The Communications Workers of America have launched a “Voting Rights Denied Story Project,” collecting accounts of voter suppression across the U.S. Story and link to reporting form here. I would urge the CWA to collect this testimony from everyone, not just their members, as a much-needed public service.
House of Reps Benghazi committee chair Representative Trey Gowdy, Republican of South Carolina, was caught in a false allegation that former Secretary of State Clinton outed a classified source, which the C.I.A. then denied was classified, reports Michael S. Schmidt in the New York Times. Committee member Elijah E. Cummings (D-MD) explains: “Unfortunately, the standard operating procedure of this select committee has become to put out information publicly that is inaccurate and out of context in order to attack Secretary Clinton for political reasons,” Mr. Cummings said in a letter to Mr.
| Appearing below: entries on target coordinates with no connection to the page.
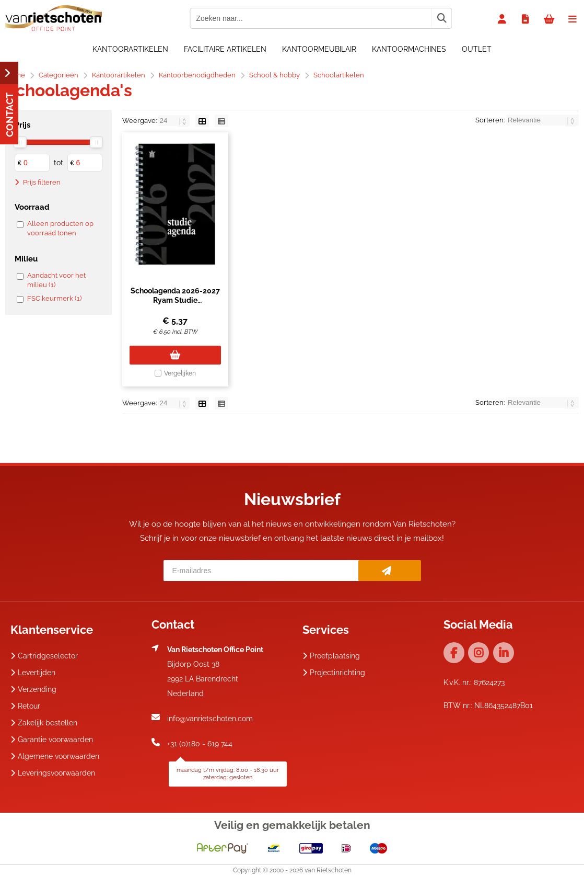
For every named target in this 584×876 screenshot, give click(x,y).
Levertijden (32, 672)
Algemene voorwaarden (54, 756)
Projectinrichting (333, 672)
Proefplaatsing (331, 656)
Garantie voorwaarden (51, 739)
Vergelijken (180, 373)
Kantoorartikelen (130, 49)
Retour (25, 706)
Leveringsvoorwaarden (52, 773)
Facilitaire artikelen (225, 49)
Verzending (33, 689)
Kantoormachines (409, 49)
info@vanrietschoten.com (210, 718)
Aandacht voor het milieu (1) (56, 280)
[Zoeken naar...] (441, 18)
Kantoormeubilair (319, 49)
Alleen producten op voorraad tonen (60, 228)
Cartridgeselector (44, 656)
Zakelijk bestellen (43, 723)
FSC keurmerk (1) (54, 298)
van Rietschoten (328, 870)
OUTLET (477, 49)
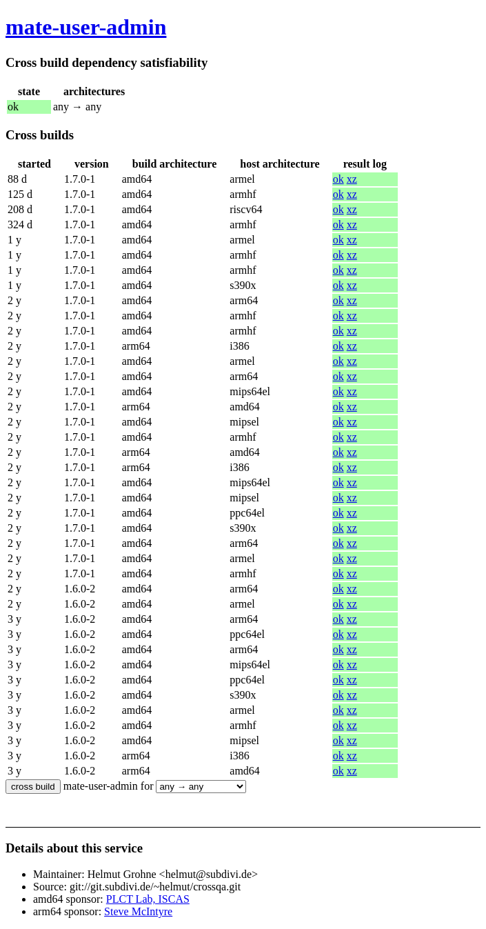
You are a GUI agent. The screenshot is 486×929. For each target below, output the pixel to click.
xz (352, 179)
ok (338, 179)
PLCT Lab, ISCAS (148, 899)
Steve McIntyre (138, 911)
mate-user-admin (86, 26)
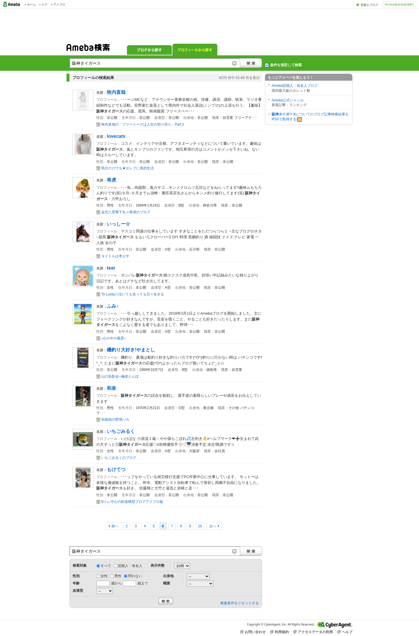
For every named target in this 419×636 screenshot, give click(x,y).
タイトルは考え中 (115, 256)
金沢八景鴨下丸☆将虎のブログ (125, 212)
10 (200, 526)
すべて (106, 566)
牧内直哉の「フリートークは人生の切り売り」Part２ (143, 124)
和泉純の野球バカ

Gowdy. “These repeated actions bring discredit on this investigation and undermine the integrity of the select committee and the House of Representatives.”
Lawrence Lessig explains the rationale for his presidential candidacy at The Atlantic.
The Clinton campaign clearly places a lot of value in building campaign infrastructure. “Hillary Rodham Clinton has spent more than twice as much as any other presidential candidate on campaign staff, more than three times as much on office space and millions of dollars more on advertising, according to reports filed this week with the Federal Election Commission.,” report Nicholas Confesssore, Maggie Haberman and Sarah Cohen at The Times.
…while Patrick Healey reports “Bernie Sanders Uses Smaller Crowds to Push Back Against ‘Radical’ Label,” also at The Times.
Not much good cam come from this — unless some of the proceeds benefit good causes.